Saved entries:
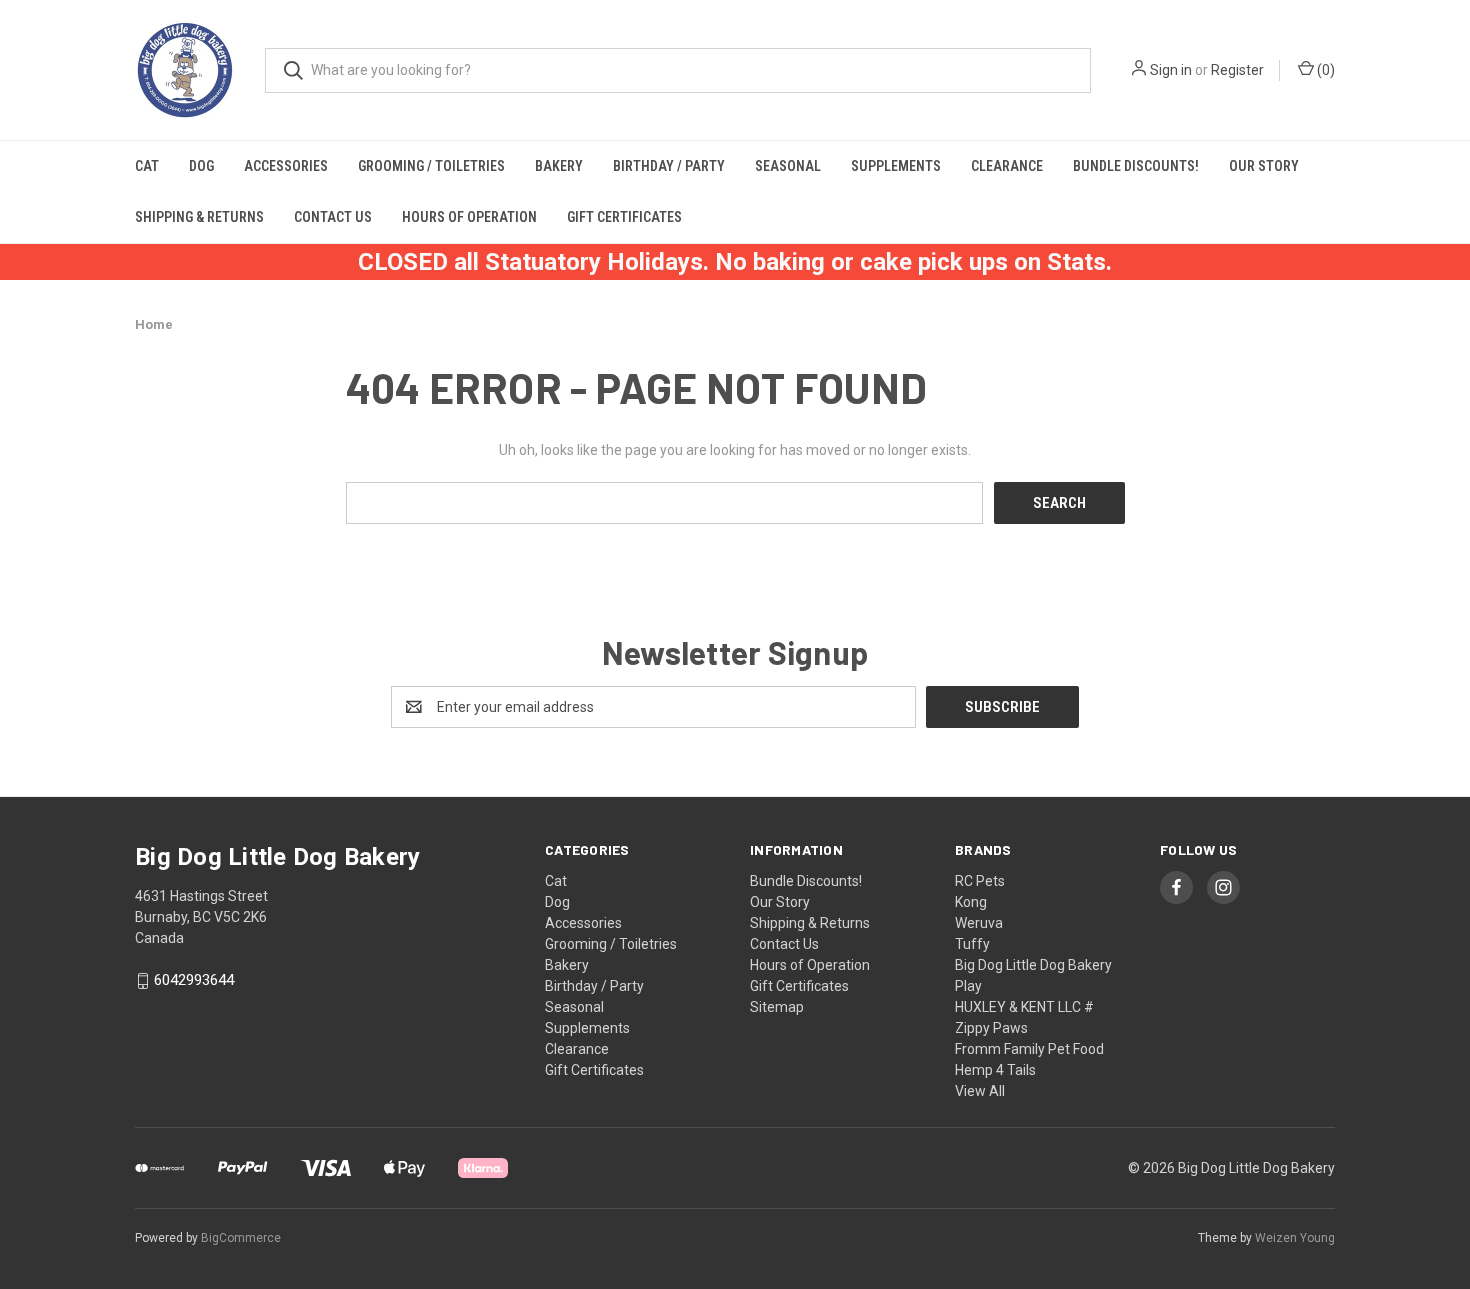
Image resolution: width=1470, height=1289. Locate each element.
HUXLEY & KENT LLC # (1024, 1007)
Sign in (1171, 70)
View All (980, 1091)
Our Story (1264, 166)
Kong (971, 902)
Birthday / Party (669, 166)
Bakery (559, 166)
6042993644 (194, 981)
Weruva (979, 923)
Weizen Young (1295, 1238)
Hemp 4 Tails (995, 1070)
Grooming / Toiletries (431, 166)
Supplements (896, 166)
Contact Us (333, 217)
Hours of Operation (469, 217)
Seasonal (788, 166)
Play (968, 986)
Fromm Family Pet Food (1029, 1049)
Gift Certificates (624, 217)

EXERCISE REQUIREMENTS: The expected output is each entry given again word for word, with pictures dropped.

OUTPUT BELOW:
Image resolution: width=1470, height=1289. Locate each element.
HUXLEY & KENT LLC # (1024, 1007)
Sign in (1171, 70)
View All (980, 1091)
Our Story (1264, 166)
Kong (971, 902)
Birthday / Party (669, 166)
Bakery (559, 166)
6042993644 (194, 981)
Weruva (979, 923)
Weizen Young (1295, 1238)
Hemp 4 Tails (995, 1070)
Grooming / Toiletries (431, 166)
Supplements (896, 166)
Contact Us (333, 217)
Hours of Operation (469, 217)
Seasonal (788, 166)
Play (968, 986)
Fromm Family Pet Food (1029, 1049)
Gift Certificates (624, 217)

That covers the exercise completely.